On a slightly longer time scale, we have seen, over the the past two decades, many other successes of the SM. Among the most striking in recent years has been the experimental verification that the Cabbibo-Kobayashi Maskawa (CKM) phase explains the observed Charge-Parity (CP) violation in the K and B meson systems. This is a triumph for the SM and for experimental ingenuity.

However, it also reflects the development, over the past three decades, of a spectrum of theoretical tools, including: the general framework for weak interaction phenomenology employing the operator product expansion, the recognition of the incisiveness of time-dependent CP asymmetries, novel methods for understanding heavy quark systems, and an extraordinary increase in the ability to compute real physical quantities from lattice gauge theory.

Indeed, the progress in lattice gauge theory over the past decade has been astounding, including, for example, calculations of the hadron spectrum yielding precision measurements of light quark masses and computation of decay amplitudes necessary for the precise extraction of CKM parameters from data.

Another success for theory together with experiment has been the verification of SM predictions with amazing precision in collider experiments. Experiments at the Large Electron-Positron Collider (LEP) and Stanford Linear Collider confirmed the electroweak couplings with great accuracy and tested QCD in a clean environment.

This knowledge, together with improvements in the theory of hadron collider processes, has enabled SM tests and measurements at the Tevatron and the LHC with a precision that was unthinkable even a decade ago. The W mass measurement at the Tevatron, and the tests of the SM electroweak vector boson production rates and kinematic distributions, as well as the top quark pair-production cross sections at the Tevatron and the LHC, are just a few examples of this progress.

The past decade has also seen confirmation of the existence of neutrino masses and the measurement of neutrino oscillation parameters.

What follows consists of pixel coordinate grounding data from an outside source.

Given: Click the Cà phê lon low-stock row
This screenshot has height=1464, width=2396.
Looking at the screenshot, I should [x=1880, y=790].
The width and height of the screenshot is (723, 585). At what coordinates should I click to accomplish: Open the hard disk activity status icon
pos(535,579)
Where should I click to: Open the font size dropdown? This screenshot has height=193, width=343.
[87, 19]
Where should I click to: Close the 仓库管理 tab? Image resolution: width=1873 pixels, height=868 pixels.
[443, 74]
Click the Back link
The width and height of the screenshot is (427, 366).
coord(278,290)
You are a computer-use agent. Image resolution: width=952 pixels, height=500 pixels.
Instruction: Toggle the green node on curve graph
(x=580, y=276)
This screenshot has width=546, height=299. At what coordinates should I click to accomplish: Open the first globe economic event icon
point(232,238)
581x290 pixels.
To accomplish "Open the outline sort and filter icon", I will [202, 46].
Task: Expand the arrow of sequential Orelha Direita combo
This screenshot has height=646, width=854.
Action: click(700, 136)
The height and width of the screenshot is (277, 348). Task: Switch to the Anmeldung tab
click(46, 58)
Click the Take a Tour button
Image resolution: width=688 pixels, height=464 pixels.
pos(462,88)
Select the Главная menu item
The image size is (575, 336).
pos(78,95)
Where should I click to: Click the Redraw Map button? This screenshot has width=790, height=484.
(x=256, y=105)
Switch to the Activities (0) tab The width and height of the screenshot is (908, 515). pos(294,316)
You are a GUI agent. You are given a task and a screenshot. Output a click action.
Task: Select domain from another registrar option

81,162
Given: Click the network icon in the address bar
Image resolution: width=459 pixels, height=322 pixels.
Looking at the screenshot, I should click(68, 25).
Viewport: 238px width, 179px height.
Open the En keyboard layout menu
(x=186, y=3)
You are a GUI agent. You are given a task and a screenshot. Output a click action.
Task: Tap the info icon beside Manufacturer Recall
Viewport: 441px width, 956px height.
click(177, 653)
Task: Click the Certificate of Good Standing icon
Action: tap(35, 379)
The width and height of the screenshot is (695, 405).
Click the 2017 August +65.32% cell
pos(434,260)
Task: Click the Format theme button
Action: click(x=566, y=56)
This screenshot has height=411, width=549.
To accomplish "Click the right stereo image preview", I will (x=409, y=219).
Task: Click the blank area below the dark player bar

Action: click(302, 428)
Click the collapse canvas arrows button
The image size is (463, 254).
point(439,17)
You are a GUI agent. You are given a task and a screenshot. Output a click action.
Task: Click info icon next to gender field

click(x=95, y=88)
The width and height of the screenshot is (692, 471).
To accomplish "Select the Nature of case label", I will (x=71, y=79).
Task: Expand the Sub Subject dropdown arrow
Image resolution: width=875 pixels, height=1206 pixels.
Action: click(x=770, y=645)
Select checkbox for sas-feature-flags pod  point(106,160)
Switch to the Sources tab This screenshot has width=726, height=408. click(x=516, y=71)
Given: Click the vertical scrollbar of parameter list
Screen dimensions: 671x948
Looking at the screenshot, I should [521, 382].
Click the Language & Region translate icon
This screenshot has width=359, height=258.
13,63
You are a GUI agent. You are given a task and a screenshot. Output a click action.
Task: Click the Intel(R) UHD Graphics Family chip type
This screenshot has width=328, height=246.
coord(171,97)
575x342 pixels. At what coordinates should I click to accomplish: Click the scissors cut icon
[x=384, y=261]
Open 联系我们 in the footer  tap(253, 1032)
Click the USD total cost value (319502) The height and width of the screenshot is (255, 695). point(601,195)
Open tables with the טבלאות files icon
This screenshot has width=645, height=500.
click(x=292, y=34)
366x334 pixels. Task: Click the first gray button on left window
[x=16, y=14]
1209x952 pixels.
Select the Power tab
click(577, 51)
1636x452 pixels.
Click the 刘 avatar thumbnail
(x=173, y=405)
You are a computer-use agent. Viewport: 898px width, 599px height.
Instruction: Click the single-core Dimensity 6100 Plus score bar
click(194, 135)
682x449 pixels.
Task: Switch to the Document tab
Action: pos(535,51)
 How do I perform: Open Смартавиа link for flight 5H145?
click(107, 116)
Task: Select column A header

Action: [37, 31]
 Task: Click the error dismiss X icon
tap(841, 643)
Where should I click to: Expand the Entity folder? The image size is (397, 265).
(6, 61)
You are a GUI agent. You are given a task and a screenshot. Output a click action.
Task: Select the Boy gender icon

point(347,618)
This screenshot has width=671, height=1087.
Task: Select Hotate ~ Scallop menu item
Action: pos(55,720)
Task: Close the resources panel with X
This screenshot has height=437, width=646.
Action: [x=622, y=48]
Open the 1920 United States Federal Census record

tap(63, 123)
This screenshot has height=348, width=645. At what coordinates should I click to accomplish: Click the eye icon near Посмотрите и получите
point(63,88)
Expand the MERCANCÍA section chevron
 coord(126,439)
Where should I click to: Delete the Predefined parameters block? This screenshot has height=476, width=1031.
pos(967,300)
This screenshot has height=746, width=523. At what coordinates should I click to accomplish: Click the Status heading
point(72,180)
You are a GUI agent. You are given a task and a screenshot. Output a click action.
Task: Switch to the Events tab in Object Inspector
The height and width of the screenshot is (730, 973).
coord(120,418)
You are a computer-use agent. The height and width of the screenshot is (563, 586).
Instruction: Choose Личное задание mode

Theorists have played an important role in every aspect of these developments. They first laid the theoretical foundation for understanding neutrino oscillations, in vacuum and including matter effects, and provided natural frameworks for explaining the extremely small values of the neutrino masses. Theorists also provided a detailed understanding of issues arising in the detection of these phenomena using neutrinos from the Sun, the atmosphere, nuclear reactors, and accelerators.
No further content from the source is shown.